As C. F. W. Walther noted in his Law and Gospel, trust is not built by sermons on the nature of faith. Faith and trust spring from hearing what God has done in Christ for sinners. To be sure, all trust is developed in ways psychologists admit they cannot fully explain. In a mysterious manner God’s Word makes its impact on our lives because the Holy Spirit, “has come upon us.” Just as the Spirit brought tongues of fire and amazing gifts of language to the disciples on Pentecost, the Spirit makes His promise of new life and wholeness, and the promise elicits and creates our trust. But just as the wind blows where it wills and we note its presence without knowing whither it has come and whence it is going, so the Holy Spirit creates trust in Christ and His Word of forgiveness and new life. The Spirit preserves this trust in ways that do not submit to our mastery. Our analysis of our faith does not strengthen it. The ongoing experience of the Word of promise does.
Faith and trust spring from hearing what God has done in Christ for sinners.
Trust enables believers to look at the world around them and take a glimpse into the future with confidence and assurance that the God who has livened us in Christ accompanies us.
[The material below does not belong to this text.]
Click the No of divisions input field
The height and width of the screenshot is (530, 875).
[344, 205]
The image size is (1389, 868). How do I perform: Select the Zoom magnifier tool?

This gives us the ultimate sense of security, for God is safeguarding our present and guaranteeing our person for the future. Trust thus banishes our inhibitions, reservations, and fears, for we rest assured His protecting and preserving hand is there to ward off the worst attacks of Satan. We have hope because He has secured our future. Trust in God’s pronouncement that sin no longer identifies who we are, therefore, produces the confidence which enables God’s children to risk what they have to demonstrate love to others. No reservations about freely reaching out to those whom God has placed around us inhibit our acting as the children He says we are. For the Holy Spirit’s gift of trust in the promise of new life and salvation impels us into living life framed by the peace and joy He gives. In His peace and joy we perceive how enjoyable it is to take care of those whom God has entrusted to our love. This is the adventure and blessing of living the justified life.